Приверженность царицы Евдокии старым обычаям заметили и стали обсуждать сразу. Старшая дочь царя Петра I и Екатерины I голштинская герцогиня наставляла младшую сестру Елизавету в письмах из Киля перед ее поездкой на коронацию в Москву: «…надеюся, что Анна Ивановна, бабушка наша (выделено мной. — В. К.), с вами поедет, то прошу вас, матушка моя, чтобы изволили ее с собою брать, когда станете ездить к царице, такожде изволите у нее спрашиватца, как вам поступать, потому что она знает старой манер, жила с малых лет у тетушки»{259}. В письме, конечно, оговорка: думая о предстоящих визитах, которые цесаревна Елизавета Петровна должна была нанести «государыне-бабушке», герцогиня Анна имела в виду, чтобы та попросила совета у двоюродной сестры, курляндской герцогини Анны Иоанновны. Родные дочери Петра в своей переписке и ее тоже называли «сестрицей», но никак не «бабушкой». Как не без оснований считала герцогиня Анна Петровна, дочь царя Ивана многому могла научиться у своей матери царицы Прасковьи Федоровны. В этом и состоял совет: вместе с курляндской герцогиней Анной Иоанновной, бывшей на коронации императора Петра II, ездить на поклон к «царице» Евдокии Федоровне.
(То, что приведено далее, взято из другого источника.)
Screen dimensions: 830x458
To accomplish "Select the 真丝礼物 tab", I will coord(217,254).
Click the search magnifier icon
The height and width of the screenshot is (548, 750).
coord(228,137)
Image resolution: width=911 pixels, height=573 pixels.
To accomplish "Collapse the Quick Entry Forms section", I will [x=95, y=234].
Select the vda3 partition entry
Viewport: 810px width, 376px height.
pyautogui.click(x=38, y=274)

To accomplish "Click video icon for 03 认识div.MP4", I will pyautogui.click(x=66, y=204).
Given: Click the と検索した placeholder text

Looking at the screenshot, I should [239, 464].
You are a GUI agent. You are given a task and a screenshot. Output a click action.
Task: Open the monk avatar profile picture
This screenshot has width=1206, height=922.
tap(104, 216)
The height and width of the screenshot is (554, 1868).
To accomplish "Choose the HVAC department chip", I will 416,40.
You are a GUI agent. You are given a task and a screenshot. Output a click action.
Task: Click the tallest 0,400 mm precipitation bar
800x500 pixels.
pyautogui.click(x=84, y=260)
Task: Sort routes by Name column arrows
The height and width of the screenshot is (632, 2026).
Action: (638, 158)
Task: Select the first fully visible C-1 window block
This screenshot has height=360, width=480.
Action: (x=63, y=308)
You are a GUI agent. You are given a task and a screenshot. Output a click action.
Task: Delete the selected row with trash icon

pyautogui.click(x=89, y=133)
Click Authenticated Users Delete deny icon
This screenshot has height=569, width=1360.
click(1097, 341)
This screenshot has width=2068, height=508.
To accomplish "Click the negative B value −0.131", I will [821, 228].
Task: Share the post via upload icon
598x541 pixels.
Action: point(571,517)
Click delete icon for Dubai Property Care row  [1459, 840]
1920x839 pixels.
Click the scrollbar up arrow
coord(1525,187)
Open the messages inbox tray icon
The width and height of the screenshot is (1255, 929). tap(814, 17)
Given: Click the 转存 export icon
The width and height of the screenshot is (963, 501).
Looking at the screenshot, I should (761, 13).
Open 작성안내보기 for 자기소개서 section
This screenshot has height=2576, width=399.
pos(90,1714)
До самой «государыни-бабушки», видимо, доходили какие-то разговоры о боязни ее мести детям Петра I и Екатерины I. Царица Евдокия Федоровна решила действовать открыто и первая написала письмо Елизавете, уверяя, что не хранила и не хранит зла. Письмо это — примечательный манифест отношения к жизни царицы Евдокии. До последнего времени оно хранилось в архиве и никогда не публиковалось. Наверное, не столько потому, что мало кому было интересно, но еще и из-за очевидного противоречия его содержания историческим штампам в восприятии царицы Евдокии Федоровны. Она писала цесаревне Елизавете Петровне со всей искренностью и опытом старшего, умудренного жизнью человека:

«А где любовь, тут и Бог. А хотя я вас не видала, однако ж мое сердце сожалеет об вас. И я надеюсь, что вам нехто донес о мне, что бутто я к вам лиха, а у меня не толико что дела, но и в мысли моей не бывало никакова зла. Царица»{260}. Сколько же в этой простой подписи силы и оплаченного целою жизнью упорства! И окружающие, какие бы чувства они ни питали к воскресшей из небытия первой жене Петра, должны были с тех пор принимать ее победительное «царица» как должное.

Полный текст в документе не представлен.